#CONy16: Can Vitamin D Be Considered a Disease Modifier for Multiple Sclerosis?

Vitamin D is crucial for our general health and it is known that it modulates immune responses. While large studies have shown that supplemental vitamin D lowers the risk of multiple sclerosis (MS), not everyone is convinced.

In a debate at the 10th World Congress on Controversies in Neurology (CONy) March 17-20 in Lisbon, Portugal, researchers presented their views on vitamin D as a modifier of risk and disease progression in MS.

The debate, “Is vitamin D a substantial disease modifier in patients with MS?” was hosted by Jera Kruja, professor of neurology at the University of Medicine in Tirana in Albania.

Patients with multiple sclerosis show an accumulation of disability over time, and researchers have wondered if there is a biomarker that can explain the geographical, gender, and age distribution of the disease. Some argue that vitamin D might be such biomarker, but researcher Jacek Losy from the Poznan University of Medical Science in Poland is not convinced.

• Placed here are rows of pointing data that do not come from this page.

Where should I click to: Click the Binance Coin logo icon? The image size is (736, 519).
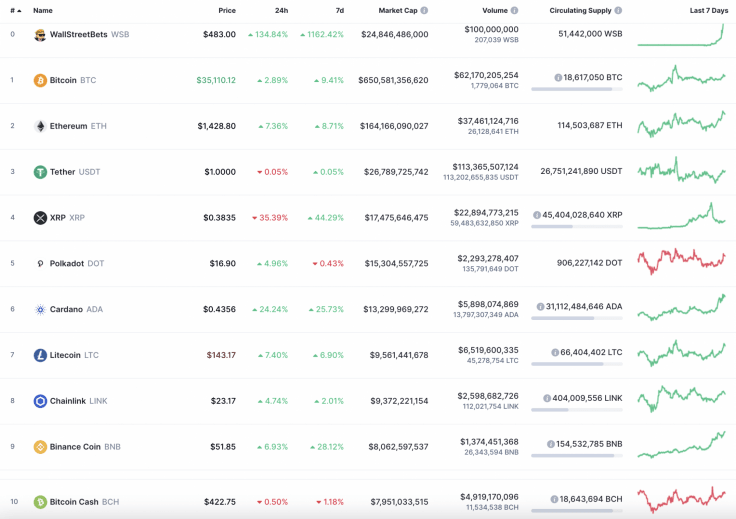[40, 447]
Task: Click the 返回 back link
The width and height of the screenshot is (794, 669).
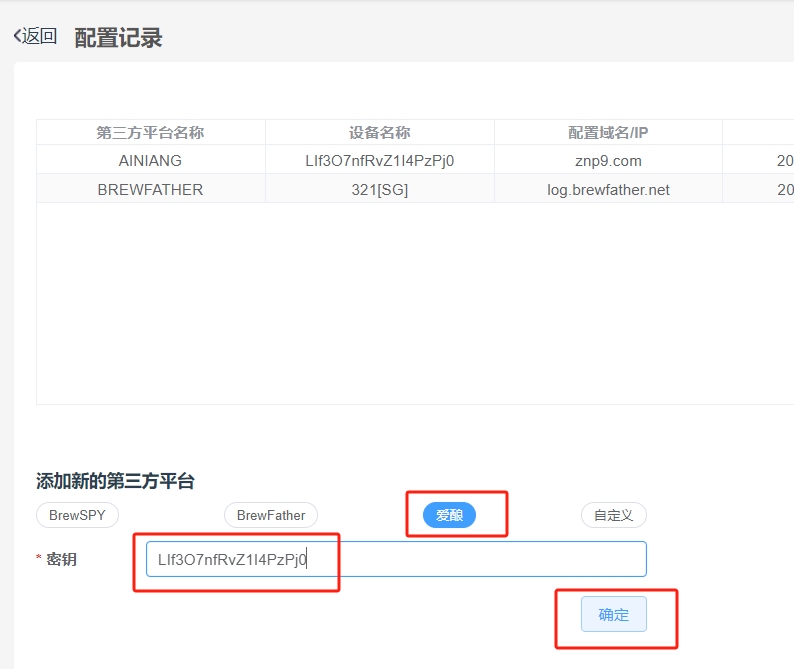Action: (x=36, y=37)
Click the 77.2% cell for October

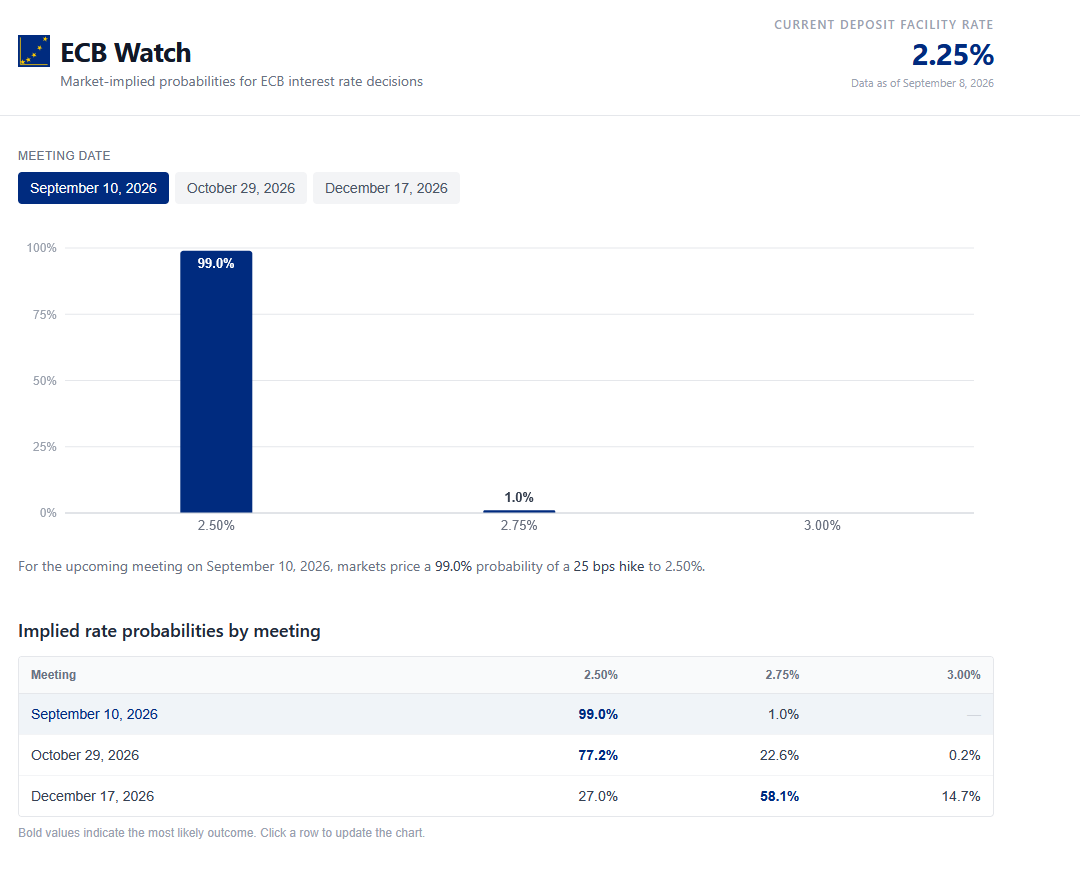(x=598, y=755)
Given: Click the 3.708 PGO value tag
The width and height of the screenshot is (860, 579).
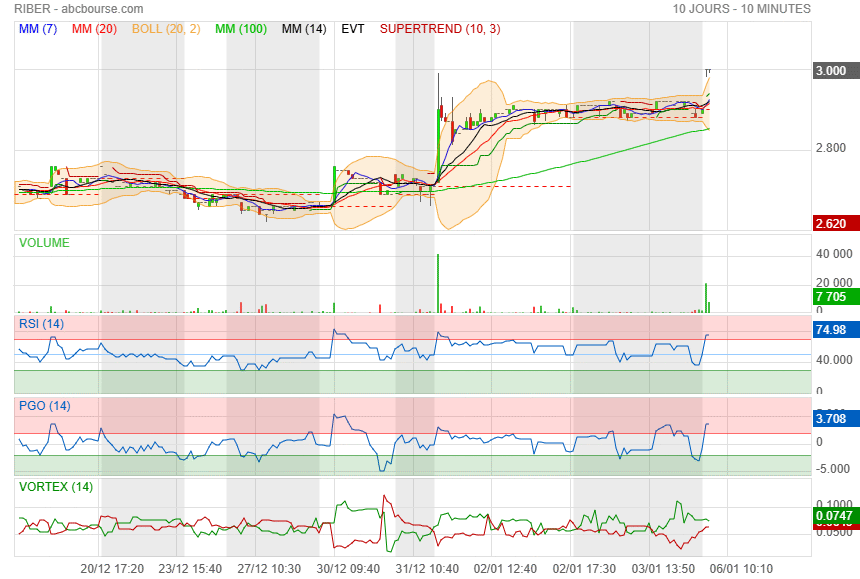Looking at the screenshot, I should (x=832, y=419).
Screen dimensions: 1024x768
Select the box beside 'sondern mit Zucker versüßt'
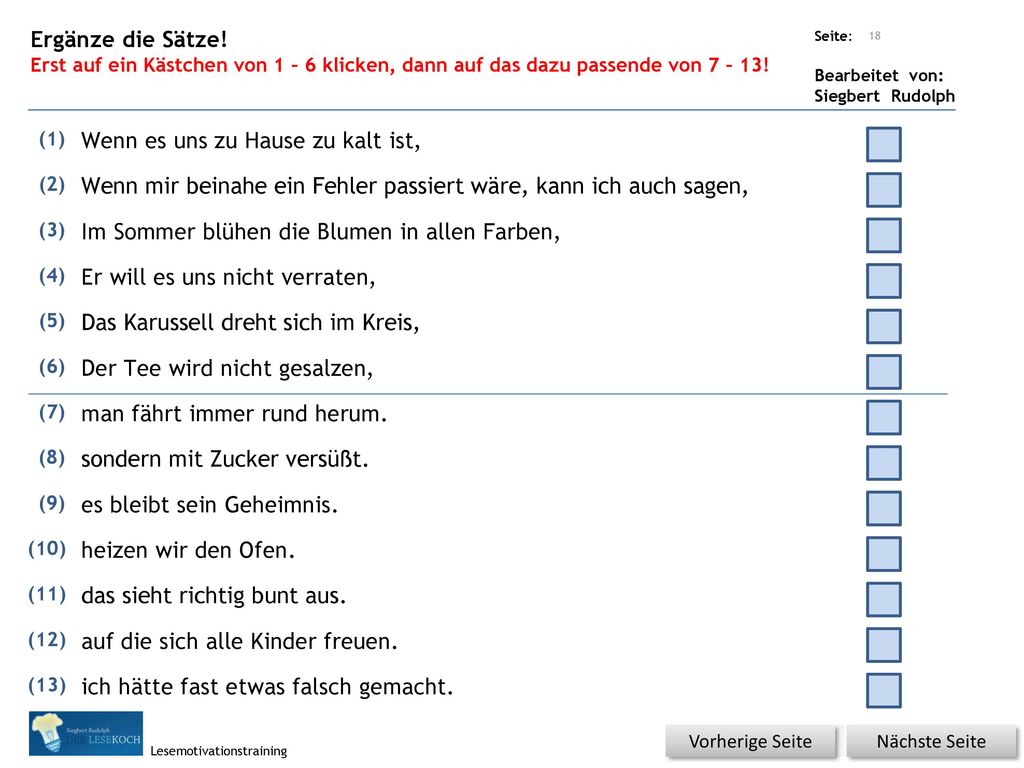(884, 462)
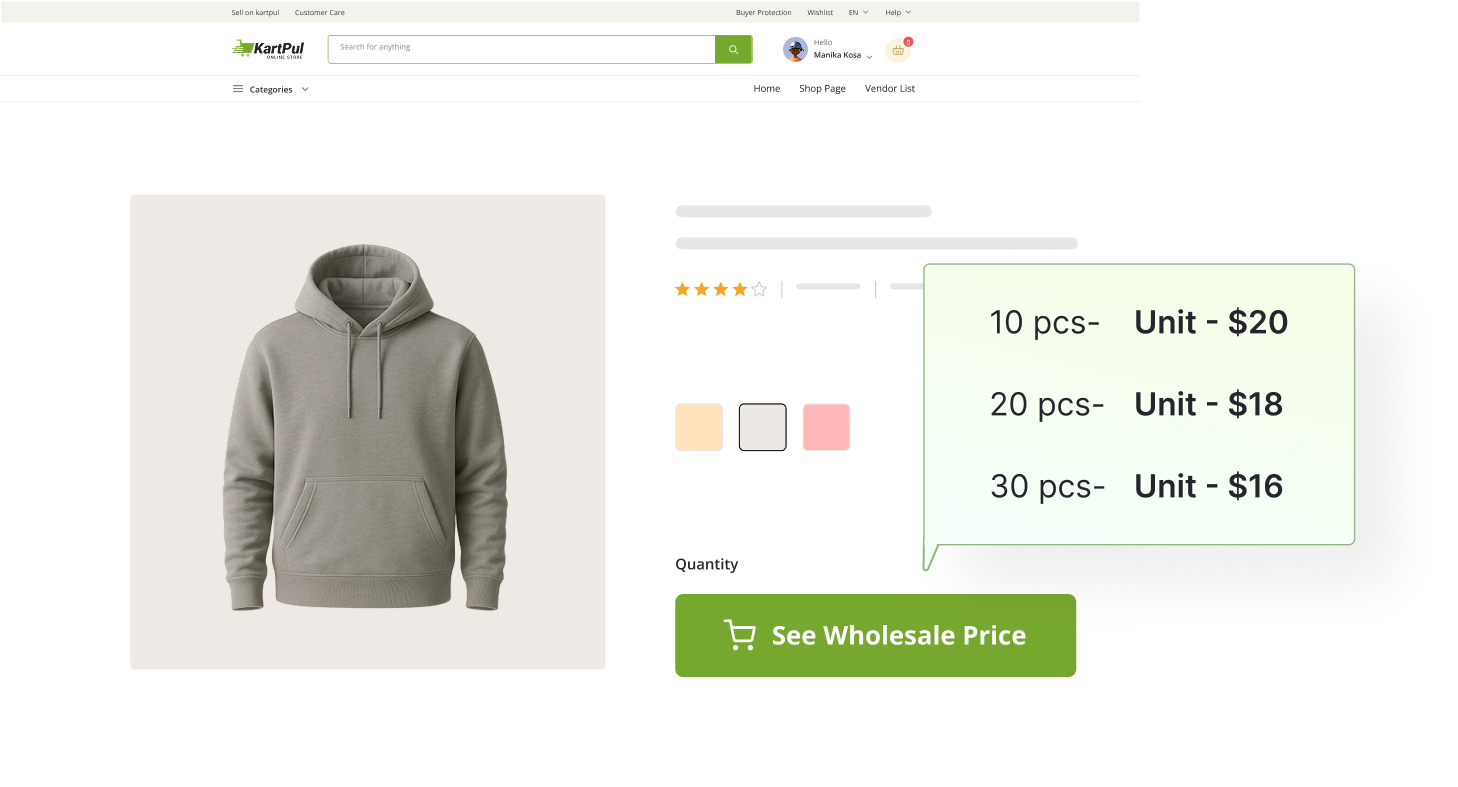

He agreed that there are studies showing that vitamin D lowers the risk of developing MS. Two population-based prospective studies, Nurses’ Health Study and Nurses’ Health Study II, that followed 187,563 women over at least 10 years, showed that vitamin D supplementation lowered the risk of developing multiple sclerosis by 40 percent. Women born to mothers who had a high vitamin D intake during pregnancy were also found to have a lower risk of developing the disease.

Losy also referred to studies showing the beneficial effects of vitamin D on disease progression, citing a prospective study of 145 relapsing-remitting MS patients who had a lower risk of relapse if they had high vitamin D levels, and a small study of 15 multiple sclerosis patients who received vitamin D3 supplements for 48 weeks, resulting in a lower rate of multiple sclerosis exacerbations at the end of the study.

He also mentioned a randomized controlled trial where vitamin D3 was given in addition to interferon beta 1b treatment, in which the patients who received supplements had less disease progression, measured by MRI, than patients receiving only interferon.

Based on these data, Losy said in the debate, “There is definitely an association with vitamin D and the risk of MS.”

Still, despite these findings, Losy argued that this does not constitute enough evidence that vitamin D can impact the course of multiple sclerosis, and he strongly disagreed with the idea of considering vitamin D a substantial disease modifier.

To defend his argument, he cited a clinical trial where 68 MS patients received 20,000 IU of vitamin D3 a week for 96 weeks. The study did not find evidence that the D3 supplements altered the relapse rate, expanded disability status scale (EDSS), MS Functional Composite measurements, or fatigue.

Losy concluded that vitamin D can be considered a supportive therapy in multiple sclerosis, especially given the “growing evidence supporting vitamin D deficiency as a risk factor for MS.”

But given the “inconsistent results on the effect of supplementation of vitamin D on the relapse rate in MS patients,” Losy maintained that researchers need to wait for results from currently ongoing clinical trials, or, more importantly, design large prospective trials to answer questions about a potential disease-modifying role of vitamin D.

Expressing an opposing opinion was Paul Friedemann, professor of neurology, NeuroCure Clinical Research Center in Germany. He believes that in addition to an important role in bone metabolism and calcium homeostasis, vitamin D can interfere in other processes. Due to its immunomodulatory capacity, vitamin D deficiency or disturbance in its metabolism might be a risk factor for the development of autoimmune diseases, including MS.

Friedemann said in the debate that the “immunomodulatory effects of vitamin D are relevant to MS,” supporting the idea that vitamin D supplementation might be a therapeutic option for the disease.

He emphasized that “strong epidemiological evidence points to vitamin D deficiency as an MS risk factor,” and that “animal models of MS suggest a role for vitamin D as a relevant disease-modifier.” Together, these data support an association between low vitamin D levels and the risk of developing MS, he said.

“Does vitamin D in regular diet influence MS risk?” Friedemann asked. “Yes,” he said, “studies show there is a significant risk reduction.”

“There may be a vulnerable phase where vitamin D deficiency causes more risk for MS,” primarily in infancy and adolescence, he said. According to Friedemann, vitamin D may be one of the long-searched-for environmental factors influencing MS development.

To support his arguments, he recalled that “clinical research has demonstrated a strong association of vitamin D levels with relapse rate and MRI activity,” and that the “relapse risk decreases when vitamin D levels are higher.”

“Do vitamin D levels predict disease course? Vitamin D levels are predictive of the further disease course,” Friedemann said, although he also indicated that more studies are needed.

Friedemann is also cautious about vitamin D supplementation as a way to prevent or modify the course of the disease. “The questions as to whether high-dose vitamin supplementation may beneficially influence MS disease course and prognosis remains to be answered,” he said.